- What you need to do
Put each line from the start of the rows through the line containing "click(x=123, y=568)", inclusive, into a JSON list of strings, one string per line, leaving out blank lines.
-- start Entries shown --
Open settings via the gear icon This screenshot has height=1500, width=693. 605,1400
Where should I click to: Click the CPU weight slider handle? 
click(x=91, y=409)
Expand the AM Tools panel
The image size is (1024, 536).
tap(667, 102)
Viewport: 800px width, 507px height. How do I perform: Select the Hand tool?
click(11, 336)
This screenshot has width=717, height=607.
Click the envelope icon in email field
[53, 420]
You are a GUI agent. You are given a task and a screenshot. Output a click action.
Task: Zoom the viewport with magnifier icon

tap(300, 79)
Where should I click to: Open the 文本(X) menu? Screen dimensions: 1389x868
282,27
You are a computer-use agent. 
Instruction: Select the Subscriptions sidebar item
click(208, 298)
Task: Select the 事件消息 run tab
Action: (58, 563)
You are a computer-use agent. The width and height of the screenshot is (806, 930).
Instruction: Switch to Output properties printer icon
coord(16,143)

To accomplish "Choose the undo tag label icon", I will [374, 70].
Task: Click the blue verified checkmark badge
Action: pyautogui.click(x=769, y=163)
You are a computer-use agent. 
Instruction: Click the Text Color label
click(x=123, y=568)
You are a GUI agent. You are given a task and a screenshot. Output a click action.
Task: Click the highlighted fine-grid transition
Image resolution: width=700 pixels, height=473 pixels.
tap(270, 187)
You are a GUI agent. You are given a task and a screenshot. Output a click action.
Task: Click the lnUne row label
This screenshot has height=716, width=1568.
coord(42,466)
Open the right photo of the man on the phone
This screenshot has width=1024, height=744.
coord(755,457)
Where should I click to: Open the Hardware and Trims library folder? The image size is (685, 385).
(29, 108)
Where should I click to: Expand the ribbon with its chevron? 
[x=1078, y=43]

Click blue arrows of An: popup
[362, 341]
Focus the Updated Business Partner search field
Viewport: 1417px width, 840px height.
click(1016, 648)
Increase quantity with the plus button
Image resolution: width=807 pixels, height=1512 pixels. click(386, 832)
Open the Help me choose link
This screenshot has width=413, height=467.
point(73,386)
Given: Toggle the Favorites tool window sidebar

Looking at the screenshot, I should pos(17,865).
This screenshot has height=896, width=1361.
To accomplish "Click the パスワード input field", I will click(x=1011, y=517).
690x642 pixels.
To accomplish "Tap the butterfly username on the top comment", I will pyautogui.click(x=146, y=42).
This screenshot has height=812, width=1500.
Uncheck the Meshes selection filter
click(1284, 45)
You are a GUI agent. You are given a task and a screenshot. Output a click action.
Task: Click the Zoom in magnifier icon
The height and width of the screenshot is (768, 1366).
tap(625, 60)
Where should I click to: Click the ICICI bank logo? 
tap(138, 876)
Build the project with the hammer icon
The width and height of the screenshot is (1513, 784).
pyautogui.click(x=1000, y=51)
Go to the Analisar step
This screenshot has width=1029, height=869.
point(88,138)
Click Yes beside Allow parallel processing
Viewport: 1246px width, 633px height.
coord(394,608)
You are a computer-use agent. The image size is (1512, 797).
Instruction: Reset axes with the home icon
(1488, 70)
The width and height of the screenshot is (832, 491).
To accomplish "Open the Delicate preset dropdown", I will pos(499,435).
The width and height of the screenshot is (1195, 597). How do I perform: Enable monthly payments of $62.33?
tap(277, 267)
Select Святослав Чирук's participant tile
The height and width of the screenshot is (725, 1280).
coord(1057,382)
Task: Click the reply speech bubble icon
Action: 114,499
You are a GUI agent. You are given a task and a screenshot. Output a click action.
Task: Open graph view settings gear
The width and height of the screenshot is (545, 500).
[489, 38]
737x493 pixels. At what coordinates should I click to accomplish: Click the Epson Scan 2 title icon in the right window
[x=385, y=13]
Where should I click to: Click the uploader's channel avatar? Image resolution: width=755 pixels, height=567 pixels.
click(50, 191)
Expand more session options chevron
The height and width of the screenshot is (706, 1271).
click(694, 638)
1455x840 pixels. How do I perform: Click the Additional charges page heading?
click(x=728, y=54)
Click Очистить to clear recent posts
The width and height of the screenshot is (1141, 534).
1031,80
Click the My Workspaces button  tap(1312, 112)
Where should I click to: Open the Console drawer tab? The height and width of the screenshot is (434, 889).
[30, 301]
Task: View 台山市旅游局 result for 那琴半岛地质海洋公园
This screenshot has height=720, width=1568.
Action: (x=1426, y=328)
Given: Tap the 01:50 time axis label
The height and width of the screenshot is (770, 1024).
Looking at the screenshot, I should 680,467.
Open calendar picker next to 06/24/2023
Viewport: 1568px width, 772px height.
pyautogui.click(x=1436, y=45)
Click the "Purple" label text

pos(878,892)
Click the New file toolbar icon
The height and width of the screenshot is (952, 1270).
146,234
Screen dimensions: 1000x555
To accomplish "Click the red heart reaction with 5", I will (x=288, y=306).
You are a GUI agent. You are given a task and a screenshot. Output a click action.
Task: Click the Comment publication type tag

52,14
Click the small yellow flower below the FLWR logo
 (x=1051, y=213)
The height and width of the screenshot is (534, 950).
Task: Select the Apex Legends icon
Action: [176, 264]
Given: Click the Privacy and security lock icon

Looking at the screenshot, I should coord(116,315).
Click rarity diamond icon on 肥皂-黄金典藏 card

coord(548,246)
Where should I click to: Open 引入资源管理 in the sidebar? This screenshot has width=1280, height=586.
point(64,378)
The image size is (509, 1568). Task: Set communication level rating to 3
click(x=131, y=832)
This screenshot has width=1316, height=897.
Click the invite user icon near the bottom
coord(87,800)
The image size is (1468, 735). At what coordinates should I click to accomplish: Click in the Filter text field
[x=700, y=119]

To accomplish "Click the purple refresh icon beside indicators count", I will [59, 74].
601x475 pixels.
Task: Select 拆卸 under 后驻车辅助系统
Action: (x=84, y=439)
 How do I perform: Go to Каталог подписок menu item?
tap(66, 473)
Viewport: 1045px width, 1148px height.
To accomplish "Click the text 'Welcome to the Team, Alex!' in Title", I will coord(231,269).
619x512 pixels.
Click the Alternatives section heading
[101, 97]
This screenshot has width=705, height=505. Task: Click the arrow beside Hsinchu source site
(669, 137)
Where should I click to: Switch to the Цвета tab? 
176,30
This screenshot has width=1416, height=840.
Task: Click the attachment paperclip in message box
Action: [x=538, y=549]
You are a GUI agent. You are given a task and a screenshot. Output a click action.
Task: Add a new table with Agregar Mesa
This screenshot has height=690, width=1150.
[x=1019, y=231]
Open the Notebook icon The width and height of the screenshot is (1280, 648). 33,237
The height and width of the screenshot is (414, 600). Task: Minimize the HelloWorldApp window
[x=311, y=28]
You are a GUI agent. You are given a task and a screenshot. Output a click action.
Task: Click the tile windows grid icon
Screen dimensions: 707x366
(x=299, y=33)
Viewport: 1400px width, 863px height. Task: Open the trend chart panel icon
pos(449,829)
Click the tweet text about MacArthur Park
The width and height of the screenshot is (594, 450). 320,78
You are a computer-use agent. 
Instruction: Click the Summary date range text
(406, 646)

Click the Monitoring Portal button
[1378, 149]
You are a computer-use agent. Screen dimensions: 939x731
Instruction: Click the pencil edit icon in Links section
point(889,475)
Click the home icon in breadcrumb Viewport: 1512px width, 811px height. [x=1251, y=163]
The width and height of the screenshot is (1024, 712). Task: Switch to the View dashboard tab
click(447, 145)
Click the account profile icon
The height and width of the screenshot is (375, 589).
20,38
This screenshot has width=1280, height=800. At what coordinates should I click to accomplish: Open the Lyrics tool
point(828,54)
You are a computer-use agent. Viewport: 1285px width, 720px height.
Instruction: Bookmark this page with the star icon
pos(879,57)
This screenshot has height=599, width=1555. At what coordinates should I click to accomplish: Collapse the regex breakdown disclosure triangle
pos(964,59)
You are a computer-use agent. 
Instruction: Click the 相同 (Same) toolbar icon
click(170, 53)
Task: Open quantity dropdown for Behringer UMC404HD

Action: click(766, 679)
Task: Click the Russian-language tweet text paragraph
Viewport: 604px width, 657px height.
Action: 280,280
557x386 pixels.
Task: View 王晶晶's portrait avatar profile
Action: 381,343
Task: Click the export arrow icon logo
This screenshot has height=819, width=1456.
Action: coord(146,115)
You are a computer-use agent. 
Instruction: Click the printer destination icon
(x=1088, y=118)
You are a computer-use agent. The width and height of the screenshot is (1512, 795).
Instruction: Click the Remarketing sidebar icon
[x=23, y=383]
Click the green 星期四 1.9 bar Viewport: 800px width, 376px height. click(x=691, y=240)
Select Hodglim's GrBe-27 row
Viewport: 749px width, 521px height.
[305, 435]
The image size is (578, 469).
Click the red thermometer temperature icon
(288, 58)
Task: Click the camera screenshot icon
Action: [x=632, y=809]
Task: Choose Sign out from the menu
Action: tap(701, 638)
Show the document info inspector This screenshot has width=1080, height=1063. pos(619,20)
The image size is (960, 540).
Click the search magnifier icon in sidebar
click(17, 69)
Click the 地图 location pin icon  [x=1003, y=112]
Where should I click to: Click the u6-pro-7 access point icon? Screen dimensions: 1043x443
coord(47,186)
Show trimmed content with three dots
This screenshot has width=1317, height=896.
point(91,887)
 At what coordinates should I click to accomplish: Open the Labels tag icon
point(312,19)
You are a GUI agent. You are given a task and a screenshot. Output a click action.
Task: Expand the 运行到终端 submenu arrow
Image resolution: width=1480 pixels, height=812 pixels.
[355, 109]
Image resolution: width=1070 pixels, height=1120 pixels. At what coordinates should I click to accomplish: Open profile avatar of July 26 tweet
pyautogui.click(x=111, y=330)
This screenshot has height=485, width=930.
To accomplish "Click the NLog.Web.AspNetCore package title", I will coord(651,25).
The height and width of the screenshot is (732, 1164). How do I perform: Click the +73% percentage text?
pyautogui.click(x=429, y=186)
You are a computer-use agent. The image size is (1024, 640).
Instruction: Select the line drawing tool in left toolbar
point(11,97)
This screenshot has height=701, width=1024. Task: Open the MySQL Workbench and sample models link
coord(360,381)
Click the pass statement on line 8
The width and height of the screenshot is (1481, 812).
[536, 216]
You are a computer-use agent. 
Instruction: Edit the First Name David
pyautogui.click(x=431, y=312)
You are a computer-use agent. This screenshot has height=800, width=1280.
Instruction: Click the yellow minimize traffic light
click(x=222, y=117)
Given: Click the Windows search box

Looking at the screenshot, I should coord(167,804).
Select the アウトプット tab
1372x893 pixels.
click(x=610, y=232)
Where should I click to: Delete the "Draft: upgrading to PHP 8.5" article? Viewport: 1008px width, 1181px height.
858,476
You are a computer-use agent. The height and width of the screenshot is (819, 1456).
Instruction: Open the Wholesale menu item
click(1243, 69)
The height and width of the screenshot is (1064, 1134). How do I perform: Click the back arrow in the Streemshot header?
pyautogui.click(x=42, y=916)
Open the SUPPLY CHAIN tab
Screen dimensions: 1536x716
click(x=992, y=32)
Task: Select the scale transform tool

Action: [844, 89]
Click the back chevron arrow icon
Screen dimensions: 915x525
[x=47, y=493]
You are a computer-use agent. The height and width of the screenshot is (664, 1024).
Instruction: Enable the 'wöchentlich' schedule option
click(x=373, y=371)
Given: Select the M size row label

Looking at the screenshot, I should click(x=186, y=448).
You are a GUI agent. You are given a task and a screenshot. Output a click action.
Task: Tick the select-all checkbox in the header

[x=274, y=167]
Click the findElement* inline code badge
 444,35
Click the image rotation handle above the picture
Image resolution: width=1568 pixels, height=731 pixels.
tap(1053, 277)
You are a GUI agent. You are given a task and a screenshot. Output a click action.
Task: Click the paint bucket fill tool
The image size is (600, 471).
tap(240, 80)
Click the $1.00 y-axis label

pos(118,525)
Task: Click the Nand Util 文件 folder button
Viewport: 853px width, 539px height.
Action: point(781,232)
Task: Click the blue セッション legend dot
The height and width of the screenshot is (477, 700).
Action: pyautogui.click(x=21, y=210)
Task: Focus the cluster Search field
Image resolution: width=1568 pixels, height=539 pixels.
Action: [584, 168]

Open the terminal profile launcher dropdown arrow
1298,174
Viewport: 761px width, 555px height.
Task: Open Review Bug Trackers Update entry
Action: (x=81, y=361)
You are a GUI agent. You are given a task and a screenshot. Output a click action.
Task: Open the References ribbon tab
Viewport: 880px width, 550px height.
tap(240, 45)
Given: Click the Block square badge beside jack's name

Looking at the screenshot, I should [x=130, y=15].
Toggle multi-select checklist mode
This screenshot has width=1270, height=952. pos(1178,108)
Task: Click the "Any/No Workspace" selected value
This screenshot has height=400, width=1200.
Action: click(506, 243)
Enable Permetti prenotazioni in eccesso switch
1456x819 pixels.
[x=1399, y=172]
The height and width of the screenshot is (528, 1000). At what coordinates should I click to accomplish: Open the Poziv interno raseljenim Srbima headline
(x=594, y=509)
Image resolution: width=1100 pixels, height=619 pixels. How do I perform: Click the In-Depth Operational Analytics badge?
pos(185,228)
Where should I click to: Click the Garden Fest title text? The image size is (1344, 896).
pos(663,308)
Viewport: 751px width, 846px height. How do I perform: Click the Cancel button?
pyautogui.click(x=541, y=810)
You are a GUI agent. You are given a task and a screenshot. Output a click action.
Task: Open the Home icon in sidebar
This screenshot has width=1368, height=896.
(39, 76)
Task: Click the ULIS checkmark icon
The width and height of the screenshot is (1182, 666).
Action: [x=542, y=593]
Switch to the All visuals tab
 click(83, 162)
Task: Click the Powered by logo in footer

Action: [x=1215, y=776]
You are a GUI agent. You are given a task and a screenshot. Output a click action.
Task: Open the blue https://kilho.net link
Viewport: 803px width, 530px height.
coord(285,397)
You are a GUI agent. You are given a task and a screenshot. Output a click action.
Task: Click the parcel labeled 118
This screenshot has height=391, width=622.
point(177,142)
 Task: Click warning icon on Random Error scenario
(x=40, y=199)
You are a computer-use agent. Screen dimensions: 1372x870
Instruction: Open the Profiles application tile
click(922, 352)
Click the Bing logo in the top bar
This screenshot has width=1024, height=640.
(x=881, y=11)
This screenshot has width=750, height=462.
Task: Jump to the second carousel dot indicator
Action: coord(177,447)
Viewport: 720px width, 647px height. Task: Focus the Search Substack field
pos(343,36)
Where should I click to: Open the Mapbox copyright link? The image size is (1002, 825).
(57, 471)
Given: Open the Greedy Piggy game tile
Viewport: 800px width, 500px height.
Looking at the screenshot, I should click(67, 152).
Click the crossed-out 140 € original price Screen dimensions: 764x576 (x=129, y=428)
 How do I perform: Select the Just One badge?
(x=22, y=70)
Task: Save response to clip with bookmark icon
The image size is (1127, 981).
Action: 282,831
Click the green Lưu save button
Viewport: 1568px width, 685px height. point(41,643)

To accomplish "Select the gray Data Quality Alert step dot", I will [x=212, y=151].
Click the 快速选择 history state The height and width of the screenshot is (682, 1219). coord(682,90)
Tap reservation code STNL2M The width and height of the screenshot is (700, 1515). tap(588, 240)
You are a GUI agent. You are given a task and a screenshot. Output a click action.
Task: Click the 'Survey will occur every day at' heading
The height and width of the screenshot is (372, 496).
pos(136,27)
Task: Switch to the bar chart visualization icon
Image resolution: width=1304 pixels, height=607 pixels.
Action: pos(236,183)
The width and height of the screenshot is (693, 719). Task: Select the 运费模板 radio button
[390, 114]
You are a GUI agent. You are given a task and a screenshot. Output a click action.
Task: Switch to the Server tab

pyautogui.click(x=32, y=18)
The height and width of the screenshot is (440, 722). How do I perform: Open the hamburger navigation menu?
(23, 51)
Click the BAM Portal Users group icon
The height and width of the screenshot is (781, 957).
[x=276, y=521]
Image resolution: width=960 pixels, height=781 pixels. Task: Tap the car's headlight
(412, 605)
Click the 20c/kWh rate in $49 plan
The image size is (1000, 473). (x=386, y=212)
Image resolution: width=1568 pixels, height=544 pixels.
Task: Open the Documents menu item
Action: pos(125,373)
-- end Entries shown --
- Completed task
[
  "Open settings via the gear icon This screenshot has height=1500, width=693. 605,1400",
  "Where should I click to: Click the CPU weight slider handle? ",
  "click(x=91, y=409)",
  "Expand the AM Tools panel",
  "The image size is (1024, 536).",
  "tap(667, 102)",
  "Viewport: 800px width, 507px height. How do I perform: Select the Hand tool?",
  "click(11, 336)",
  "This screenshot has width=717, height=607.",
  "Click the envelope icon in email field",
  "[53, 420]",
  "You are a GUI agent. You are given a task and a screenshot. Output a click action.",
  "Task: Zoom the viewport with magnifier icon",
  "tap(300, 79)",
  "Where should I click to: Open the 文本(X) menu? Screen dimensions: 1389x868",
  "282,27",
  "You are a computer-use agent. ",
  "Instruction: Select the Subscriptions sidebar item",
  "click(208, 298)",
  "Task: Select the 事件消息 run tab",
  "Action: (58, 563)",
  "You are a computer-use agent. The width and height of the screenshot is (806, 930).",
  "Instruction: Switch to Output properties printer icon",
  "coord(16,143)",
  "To accomplish \"Choose the undo tag label icon\", I will [374, 70].",
  "Task: Click the blue verified checkmark badge",
  "Action: pyautogui.click(x=769, y=163)",
  "You are a computer-use agent. ",
  "Instruction: Click the Text Color label",
  "click(x=123, y=568)"
]